_THE PROBLEM_: Please reply with one number only: how many lines in the entries below contain the string "range".

** DATA follows **

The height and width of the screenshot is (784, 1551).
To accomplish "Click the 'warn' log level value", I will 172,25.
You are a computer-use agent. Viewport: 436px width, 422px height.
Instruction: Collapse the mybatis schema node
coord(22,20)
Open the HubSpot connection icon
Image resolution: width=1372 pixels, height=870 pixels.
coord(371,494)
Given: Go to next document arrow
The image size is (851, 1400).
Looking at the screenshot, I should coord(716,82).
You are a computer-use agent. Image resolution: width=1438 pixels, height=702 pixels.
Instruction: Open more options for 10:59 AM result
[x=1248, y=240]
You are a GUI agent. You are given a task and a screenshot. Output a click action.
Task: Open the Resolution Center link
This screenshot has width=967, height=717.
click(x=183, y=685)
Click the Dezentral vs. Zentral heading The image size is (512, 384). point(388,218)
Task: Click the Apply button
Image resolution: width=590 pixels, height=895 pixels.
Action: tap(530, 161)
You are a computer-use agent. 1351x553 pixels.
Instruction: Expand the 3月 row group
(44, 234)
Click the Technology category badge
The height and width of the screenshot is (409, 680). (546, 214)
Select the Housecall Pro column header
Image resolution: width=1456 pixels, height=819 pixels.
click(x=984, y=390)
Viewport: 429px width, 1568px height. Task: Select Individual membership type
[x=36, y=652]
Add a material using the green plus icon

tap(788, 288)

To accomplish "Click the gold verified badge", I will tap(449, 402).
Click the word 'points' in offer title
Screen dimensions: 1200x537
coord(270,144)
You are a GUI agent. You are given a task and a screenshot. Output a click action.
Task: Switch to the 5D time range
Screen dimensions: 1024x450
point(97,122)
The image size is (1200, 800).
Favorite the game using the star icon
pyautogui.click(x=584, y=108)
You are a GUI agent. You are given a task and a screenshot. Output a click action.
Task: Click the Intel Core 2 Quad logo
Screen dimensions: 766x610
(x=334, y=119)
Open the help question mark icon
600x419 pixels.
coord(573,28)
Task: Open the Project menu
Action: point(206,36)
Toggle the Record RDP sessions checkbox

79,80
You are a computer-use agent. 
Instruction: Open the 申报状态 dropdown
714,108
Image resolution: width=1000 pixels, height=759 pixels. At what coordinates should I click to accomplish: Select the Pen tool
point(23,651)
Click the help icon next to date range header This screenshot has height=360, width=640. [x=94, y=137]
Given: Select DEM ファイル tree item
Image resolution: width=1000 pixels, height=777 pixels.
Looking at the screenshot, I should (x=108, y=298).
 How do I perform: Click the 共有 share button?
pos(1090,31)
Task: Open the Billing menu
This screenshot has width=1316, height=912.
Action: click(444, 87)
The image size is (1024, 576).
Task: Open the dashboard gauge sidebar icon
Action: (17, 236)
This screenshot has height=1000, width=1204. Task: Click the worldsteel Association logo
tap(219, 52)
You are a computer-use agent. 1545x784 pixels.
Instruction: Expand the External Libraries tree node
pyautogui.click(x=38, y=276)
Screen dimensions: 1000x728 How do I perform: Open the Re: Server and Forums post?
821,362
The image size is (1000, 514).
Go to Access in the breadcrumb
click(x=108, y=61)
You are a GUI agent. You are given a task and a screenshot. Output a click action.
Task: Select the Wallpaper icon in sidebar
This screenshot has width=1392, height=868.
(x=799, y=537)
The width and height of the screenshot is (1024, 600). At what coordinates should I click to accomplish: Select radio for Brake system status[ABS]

** End of DATA **

_SOLUTION TO THIS PROBLEM_: 2